Start of Data in this exercise
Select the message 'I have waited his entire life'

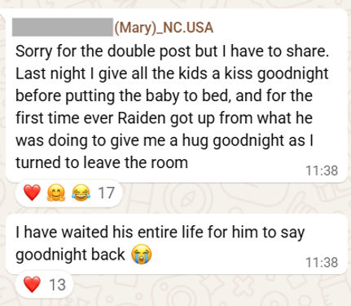pyautogui.click(x=177, y=244)
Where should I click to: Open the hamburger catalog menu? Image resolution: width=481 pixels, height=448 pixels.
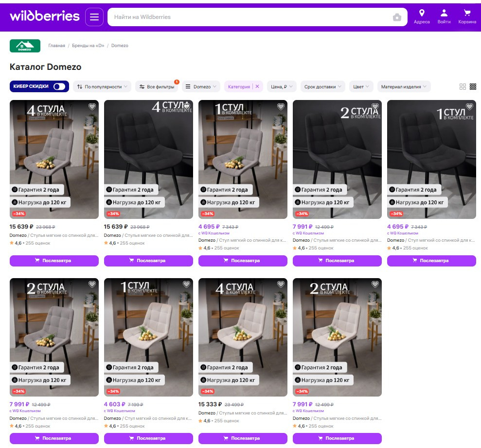[94, 17]
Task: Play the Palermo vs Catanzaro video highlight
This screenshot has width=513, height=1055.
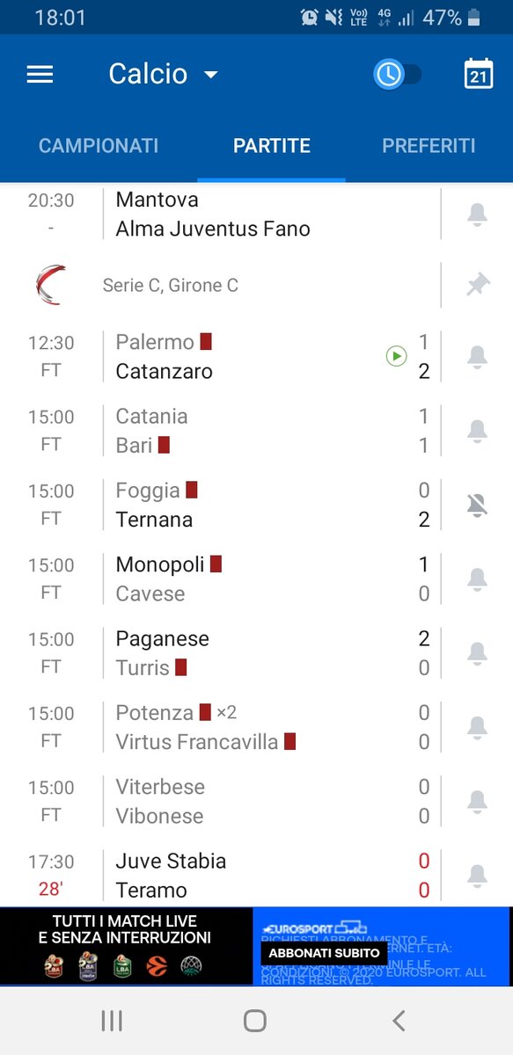Action: coord(397,356)
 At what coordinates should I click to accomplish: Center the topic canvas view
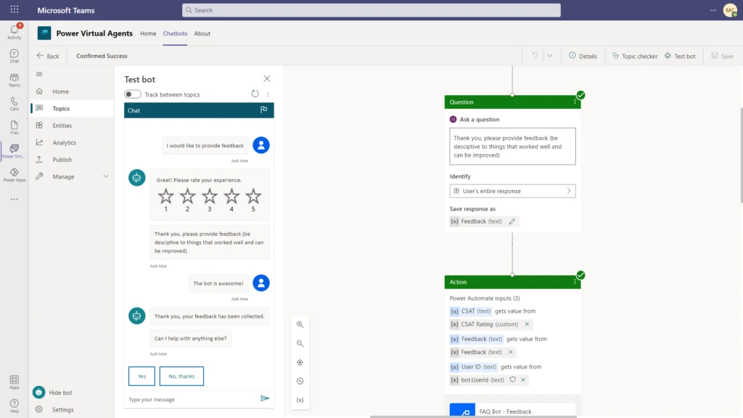click(300, 362)
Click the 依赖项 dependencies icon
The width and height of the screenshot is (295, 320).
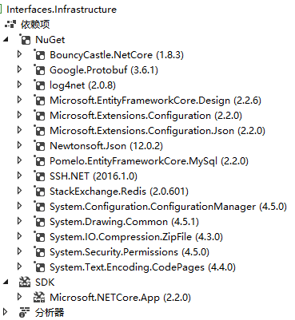pyautogui.click(x=10, y=24)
End of Data in this exercise
The range to print runs from the line with "Task: Play the" through the last line of the entries, both included; keep it exact and skip the pictures.

[Answer box]
Task: Play the Palermo vs Catanzaro video highlight
This screenshot has width=513, height=1055.
Action: coord(397,356)
 At what coordinates should I click to accomplish: Center the topic canvas view
click(300, 362)
Click the 依赖项 dependencies icon
The width and height of the screenshot is (295, 320).
pyautogui.click(x=10, y=24)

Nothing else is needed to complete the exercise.